Beschuldigingen en laster hebben extra impact op een organisatie die werkt in de mensenrechtensector, waarbinnen een onberispelijke staat van dienst en onbesmet blazoen een essentieel criterium vormen – een deel van ons ‘kapitaal’. Beschuldigingen van antisemitisme en nazi-praktijken hebben daarom onmiddellijk impact op ons functioneren en onze toekomstperspectieven.
Verder is een deel van de werkorganisatie en de achterban van The Rights Forum zelf van Joodse afkomst; zij zijn de kinderen van Holocaust-slachtoffers. Op hen hebben beschuldigingen van antisemitisme en nazi-praktijken logischerwijs grote impact. De door het hof uitgesproken zorgen over de veiligheid van Joden heeft een opmerkelijk selectief karakter.
Daar doen we het mee.

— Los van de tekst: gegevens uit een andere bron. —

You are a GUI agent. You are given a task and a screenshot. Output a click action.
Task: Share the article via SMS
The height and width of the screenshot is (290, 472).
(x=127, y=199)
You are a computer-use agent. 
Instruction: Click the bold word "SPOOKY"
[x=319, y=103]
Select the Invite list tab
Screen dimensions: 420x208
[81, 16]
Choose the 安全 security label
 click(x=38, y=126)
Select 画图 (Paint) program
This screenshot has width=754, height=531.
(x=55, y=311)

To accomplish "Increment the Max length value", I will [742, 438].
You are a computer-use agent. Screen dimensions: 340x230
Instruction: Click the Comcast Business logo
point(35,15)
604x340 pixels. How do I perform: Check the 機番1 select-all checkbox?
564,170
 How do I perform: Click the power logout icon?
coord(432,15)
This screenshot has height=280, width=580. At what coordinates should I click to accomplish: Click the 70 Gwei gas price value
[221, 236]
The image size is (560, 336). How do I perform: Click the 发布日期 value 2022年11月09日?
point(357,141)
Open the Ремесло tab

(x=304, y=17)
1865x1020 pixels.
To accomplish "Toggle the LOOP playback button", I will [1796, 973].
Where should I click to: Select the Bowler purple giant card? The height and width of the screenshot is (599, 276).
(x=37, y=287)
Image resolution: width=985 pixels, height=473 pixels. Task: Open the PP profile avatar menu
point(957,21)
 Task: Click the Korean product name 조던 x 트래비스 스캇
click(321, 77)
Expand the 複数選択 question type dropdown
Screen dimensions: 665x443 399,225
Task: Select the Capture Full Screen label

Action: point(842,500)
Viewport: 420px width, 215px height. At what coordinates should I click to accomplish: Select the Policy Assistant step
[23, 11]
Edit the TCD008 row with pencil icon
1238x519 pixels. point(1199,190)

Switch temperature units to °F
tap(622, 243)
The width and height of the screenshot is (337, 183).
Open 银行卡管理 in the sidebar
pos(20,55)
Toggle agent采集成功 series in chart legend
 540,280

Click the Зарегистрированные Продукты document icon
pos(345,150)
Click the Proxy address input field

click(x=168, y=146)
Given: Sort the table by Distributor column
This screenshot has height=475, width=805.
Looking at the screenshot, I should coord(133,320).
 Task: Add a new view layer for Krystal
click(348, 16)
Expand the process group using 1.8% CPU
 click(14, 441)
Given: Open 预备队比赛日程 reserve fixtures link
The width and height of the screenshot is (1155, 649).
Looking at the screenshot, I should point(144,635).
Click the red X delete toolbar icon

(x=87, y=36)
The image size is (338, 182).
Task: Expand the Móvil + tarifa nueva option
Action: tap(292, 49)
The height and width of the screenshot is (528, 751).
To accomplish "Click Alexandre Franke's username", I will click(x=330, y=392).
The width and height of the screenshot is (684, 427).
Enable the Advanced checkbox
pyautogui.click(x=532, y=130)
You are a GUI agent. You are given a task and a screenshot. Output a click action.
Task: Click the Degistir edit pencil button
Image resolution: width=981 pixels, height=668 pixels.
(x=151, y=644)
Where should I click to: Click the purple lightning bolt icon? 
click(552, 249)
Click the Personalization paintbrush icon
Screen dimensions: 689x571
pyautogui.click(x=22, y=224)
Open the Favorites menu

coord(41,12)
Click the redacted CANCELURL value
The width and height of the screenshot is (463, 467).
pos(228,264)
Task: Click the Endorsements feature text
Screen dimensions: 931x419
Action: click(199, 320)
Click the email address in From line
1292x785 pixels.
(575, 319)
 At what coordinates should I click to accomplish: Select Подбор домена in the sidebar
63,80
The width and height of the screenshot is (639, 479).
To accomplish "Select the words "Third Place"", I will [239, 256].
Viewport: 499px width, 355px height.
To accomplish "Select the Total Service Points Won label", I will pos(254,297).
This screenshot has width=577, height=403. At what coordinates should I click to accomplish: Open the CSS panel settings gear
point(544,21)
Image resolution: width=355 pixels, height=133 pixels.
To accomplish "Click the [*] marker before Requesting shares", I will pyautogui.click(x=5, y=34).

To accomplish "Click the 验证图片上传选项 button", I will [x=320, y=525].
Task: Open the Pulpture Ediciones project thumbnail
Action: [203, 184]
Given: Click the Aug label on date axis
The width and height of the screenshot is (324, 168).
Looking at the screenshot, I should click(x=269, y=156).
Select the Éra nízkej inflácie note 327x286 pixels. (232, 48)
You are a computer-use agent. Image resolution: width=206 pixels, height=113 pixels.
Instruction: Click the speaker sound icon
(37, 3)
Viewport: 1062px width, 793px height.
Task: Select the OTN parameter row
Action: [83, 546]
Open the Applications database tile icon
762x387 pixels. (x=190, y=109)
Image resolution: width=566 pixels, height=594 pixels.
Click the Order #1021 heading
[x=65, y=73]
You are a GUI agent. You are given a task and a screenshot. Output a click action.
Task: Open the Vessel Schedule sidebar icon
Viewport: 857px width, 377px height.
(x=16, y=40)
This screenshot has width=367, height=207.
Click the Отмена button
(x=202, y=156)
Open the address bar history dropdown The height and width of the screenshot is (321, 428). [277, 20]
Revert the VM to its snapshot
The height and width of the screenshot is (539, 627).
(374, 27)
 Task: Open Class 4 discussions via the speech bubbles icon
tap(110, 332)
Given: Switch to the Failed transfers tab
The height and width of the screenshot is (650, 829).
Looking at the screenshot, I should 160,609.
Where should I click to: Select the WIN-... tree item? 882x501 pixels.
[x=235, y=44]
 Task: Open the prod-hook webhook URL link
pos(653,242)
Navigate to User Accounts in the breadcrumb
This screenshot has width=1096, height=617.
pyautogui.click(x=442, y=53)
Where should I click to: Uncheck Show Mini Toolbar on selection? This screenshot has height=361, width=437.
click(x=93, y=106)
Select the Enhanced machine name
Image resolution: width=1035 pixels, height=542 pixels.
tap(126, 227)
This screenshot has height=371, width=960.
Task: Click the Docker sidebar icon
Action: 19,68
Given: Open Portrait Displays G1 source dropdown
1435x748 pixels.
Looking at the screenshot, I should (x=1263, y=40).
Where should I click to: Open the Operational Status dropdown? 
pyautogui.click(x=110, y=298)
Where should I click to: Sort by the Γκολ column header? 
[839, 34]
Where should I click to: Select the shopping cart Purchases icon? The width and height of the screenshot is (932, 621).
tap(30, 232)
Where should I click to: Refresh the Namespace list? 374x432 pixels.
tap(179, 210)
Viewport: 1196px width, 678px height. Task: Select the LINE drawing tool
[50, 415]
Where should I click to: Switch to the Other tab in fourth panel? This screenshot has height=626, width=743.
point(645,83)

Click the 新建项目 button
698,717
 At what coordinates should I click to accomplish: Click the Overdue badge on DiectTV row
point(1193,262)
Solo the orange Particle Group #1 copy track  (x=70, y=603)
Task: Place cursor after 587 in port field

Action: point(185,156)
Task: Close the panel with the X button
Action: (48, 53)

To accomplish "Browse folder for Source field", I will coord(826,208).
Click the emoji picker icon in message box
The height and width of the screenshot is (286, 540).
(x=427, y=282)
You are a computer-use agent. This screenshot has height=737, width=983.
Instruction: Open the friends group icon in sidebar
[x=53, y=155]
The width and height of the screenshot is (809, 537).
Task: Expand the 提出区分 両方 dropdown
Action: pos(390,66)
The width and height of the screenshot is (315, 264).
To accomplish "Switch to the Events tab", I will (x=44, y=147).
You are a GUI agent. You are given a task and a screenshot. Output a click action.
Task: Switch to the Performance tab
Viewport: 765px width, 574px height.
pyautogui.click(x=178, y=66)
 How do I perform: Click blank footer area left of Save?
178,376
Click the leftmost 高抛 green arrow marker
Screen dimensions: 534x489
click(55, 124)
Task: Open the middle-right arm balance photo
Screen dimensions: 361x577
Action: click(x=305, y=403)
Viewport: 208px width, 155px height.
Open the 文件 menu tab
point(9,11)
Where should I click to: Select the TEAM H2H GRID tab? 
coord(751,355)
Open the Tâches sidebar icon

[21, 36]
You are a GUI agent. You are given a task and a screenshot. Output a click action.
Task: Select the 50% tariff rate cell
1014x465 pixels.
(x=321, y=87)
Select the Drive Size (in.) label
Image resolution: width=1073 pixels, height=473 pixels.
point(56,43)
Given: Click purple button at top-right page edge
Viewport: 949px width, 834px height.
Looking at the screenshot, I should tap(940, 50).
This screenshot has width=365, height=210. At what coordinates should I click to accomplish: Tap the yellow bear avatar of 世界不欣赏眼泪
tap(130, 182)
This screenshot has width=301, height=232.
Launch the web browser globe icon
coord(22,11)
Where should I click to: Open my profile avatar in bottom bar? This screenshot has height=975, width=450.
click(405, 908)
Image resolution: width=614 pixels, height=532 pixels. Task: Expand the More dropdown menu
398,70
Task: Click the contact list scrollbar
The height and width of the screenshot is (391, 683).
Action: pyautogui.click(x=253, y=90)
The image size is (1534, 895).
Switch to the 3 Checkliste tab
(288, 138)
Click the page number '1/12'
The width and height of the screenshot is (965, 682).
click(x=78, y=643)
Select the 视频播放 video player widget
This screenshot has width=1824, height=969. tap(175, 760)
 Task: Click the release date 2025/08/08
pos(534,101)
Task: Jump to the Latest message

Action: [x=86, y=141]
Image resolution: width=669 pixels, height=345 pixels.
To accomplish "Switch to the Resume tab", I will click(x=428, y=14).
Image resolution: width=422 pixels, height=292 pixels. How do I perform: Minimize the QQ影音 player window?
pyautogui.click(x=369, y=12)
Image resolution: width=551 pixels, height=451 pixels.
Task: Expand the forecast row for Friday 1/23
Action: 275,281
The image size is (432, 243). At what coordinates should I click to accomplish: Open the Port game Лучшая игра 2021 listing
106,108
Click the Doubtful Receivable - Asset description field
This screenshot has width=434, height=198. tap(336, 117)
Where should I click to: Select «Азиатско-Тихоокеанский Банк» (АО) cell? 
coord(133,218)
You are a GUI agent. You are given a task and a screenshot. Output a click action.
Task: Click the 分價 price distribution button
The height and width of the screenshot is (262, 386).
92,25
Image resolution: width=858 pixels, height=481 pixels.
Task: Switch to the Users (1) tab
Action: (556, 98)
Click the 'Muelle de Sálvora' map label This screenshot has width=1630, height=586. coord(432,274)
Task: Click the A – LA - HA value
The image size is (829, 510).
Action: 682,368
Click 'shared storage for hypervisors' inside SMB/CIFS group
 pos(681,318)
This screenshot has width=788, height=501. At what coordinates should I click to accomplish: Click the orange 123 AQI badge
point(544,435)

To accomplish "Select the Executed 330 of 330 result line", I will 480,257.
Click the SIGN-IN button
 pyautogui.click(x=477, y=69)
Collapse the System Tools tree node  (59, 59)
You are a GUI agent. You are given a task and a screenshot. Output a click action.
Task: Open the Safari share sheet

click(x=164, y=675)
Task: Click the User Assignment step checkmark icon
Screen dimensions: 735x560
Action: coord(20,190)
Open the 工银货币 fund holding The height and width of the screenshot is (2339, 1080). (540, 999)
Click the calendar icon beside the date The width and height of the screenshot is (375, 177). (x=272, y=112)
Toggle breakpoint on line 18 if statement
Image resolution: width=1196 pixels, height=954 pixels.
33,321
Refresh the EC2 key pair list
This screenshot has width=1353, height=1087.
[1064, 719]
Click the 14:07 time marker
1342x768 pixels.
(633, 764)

Zonder twijfel zal de laster tegen organisaties die zich inspannen voor de rechten van de Palestijnen – én die van Israëli’s – voortduren. Van onze kant stellen we daar tegenover dat wij dat giftige en ontwrichtende fenomeen zullen blijven addresseren, maar belangrijker, dat wij ons werk onaangedaan zullen voortzetten in de wetenschap dat wij het recht aan onze kant hebben.